- _Your goal_
Output the lines of the entries below starting at the line that contains "You are a GUI" and ending at the line that contains "Image resolution: width=1053", reproducing them exactly and including both of those lines.

- _Data under study_

* * * * * * *

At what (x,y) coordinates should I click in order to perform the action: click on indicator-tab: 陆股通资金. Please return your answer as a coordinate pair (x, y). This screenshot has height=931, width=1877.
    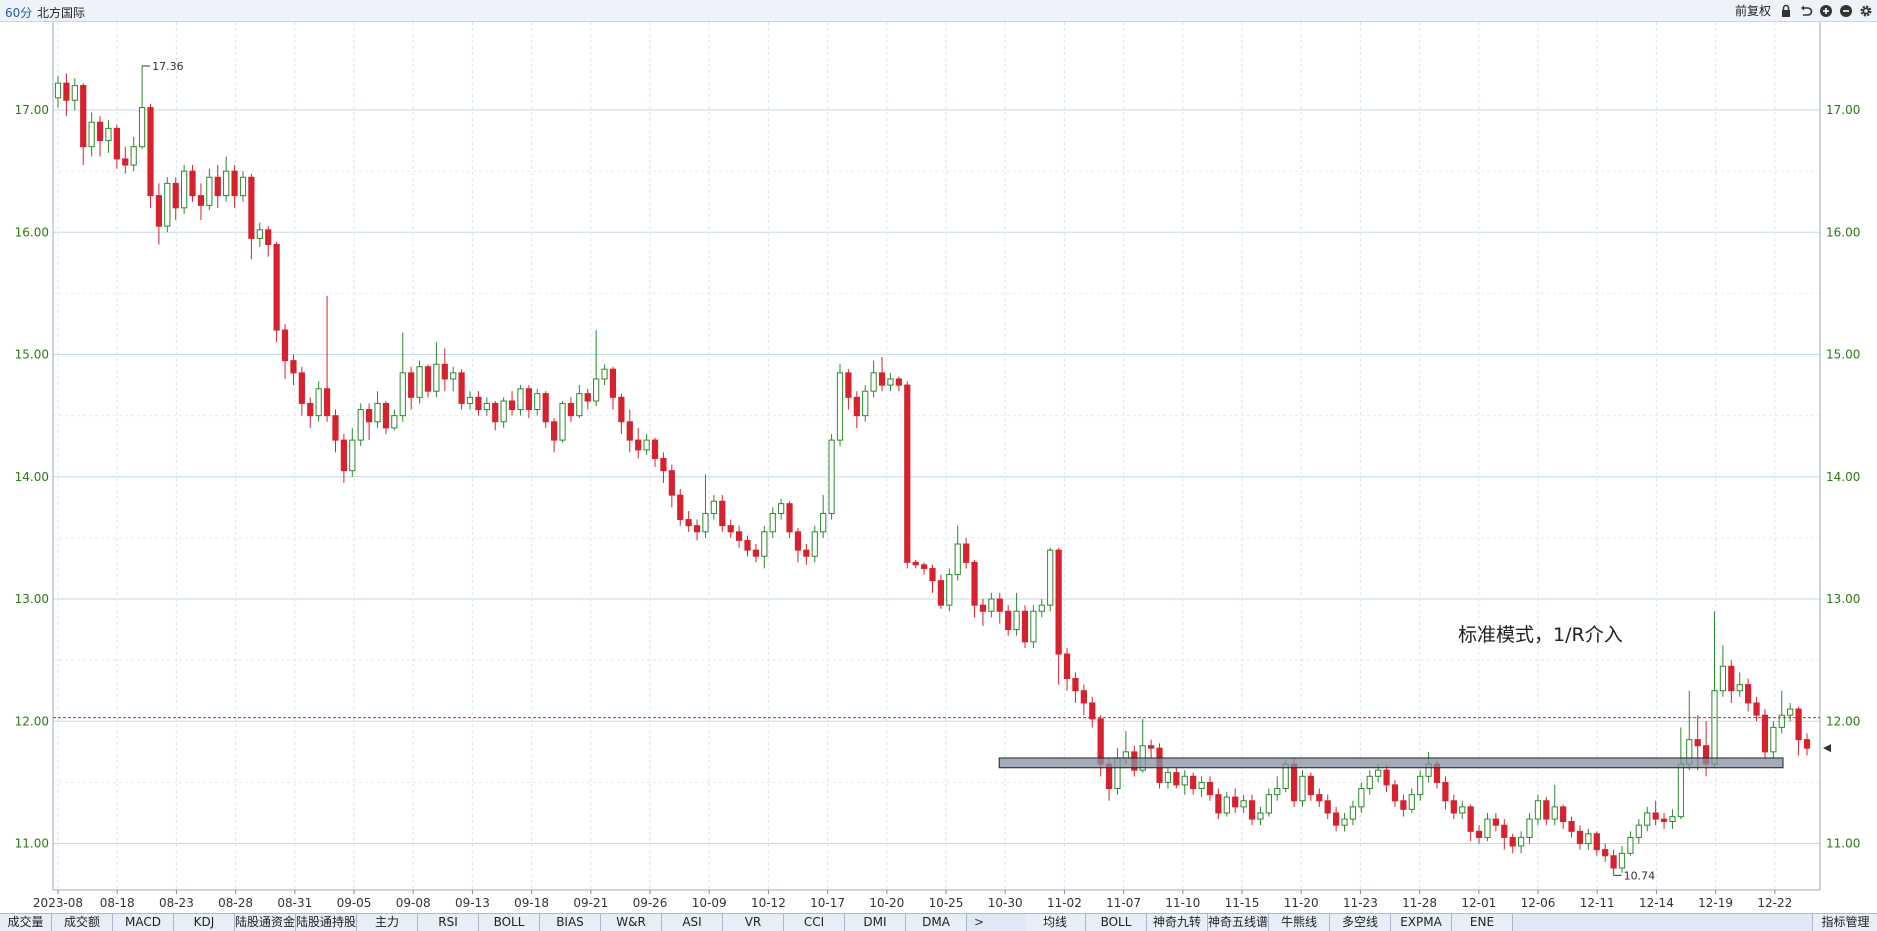
    Looking at the image, I should click on (266, 922).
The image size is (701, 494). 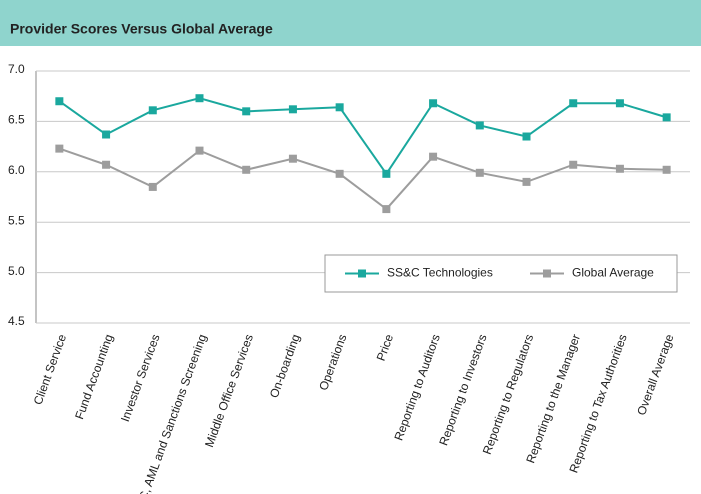 I want to click on legend-label: Global Average, so click(x=613, y=273).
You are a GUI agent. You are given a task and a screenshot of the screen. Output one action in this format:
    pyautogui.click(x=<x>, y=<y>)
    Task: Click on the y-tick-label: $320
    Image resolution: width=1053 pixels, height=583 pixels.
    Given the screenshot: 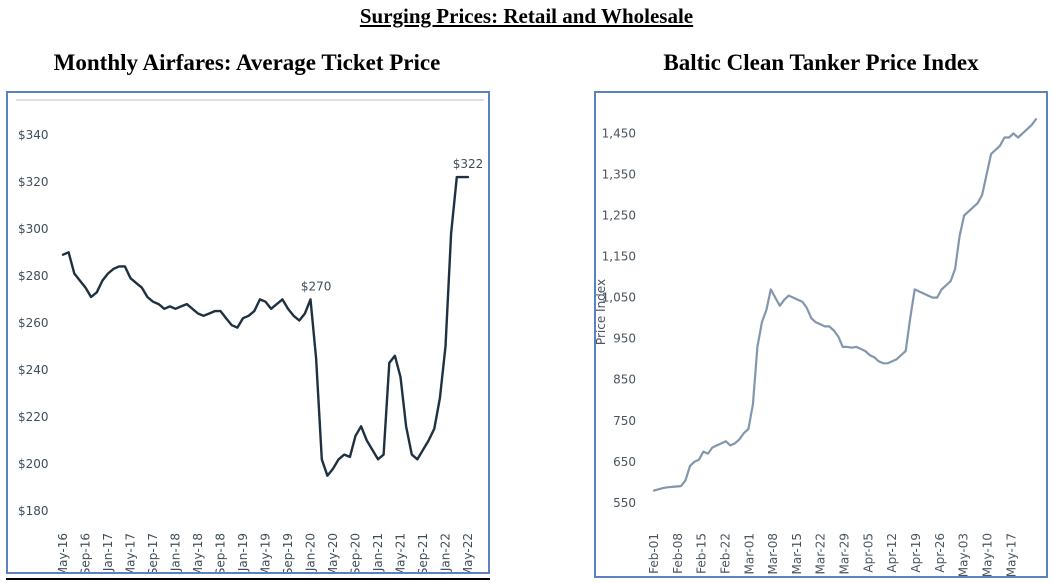 What is the action you would take?
    pyautogui.click(x=34, y=182)
    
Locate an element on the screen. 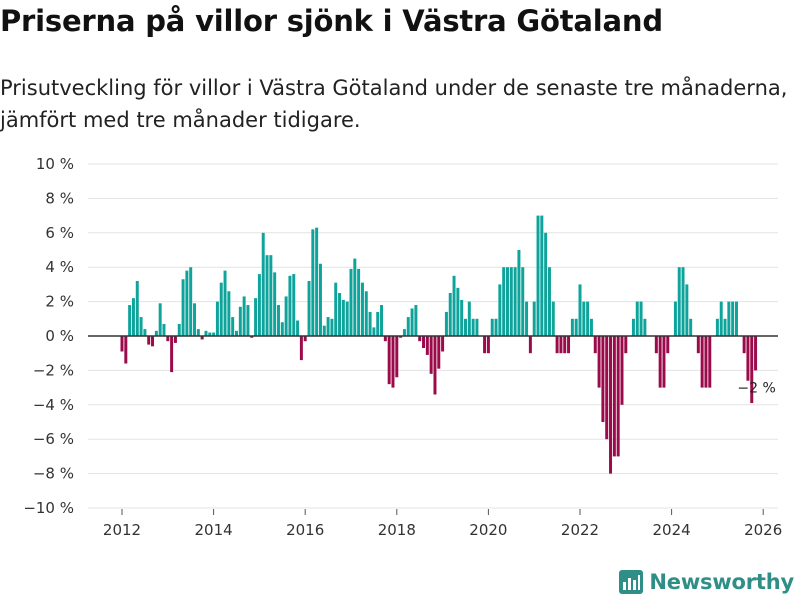 This screenshot has width=800, height=600. y-tick-label: 10 % is located at coordinates (55, 164).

* * * * * * *

- _Solution for this exercise_
You are a GUI agent. You are given a task and a screenshot of the screen. Output one action in this format:
    pyautogui.click(x=<x>, y=<y>)
    Task: Click on the y-tick-label: $320
    Image resolution: width=1053 pixels, height=583 pixels.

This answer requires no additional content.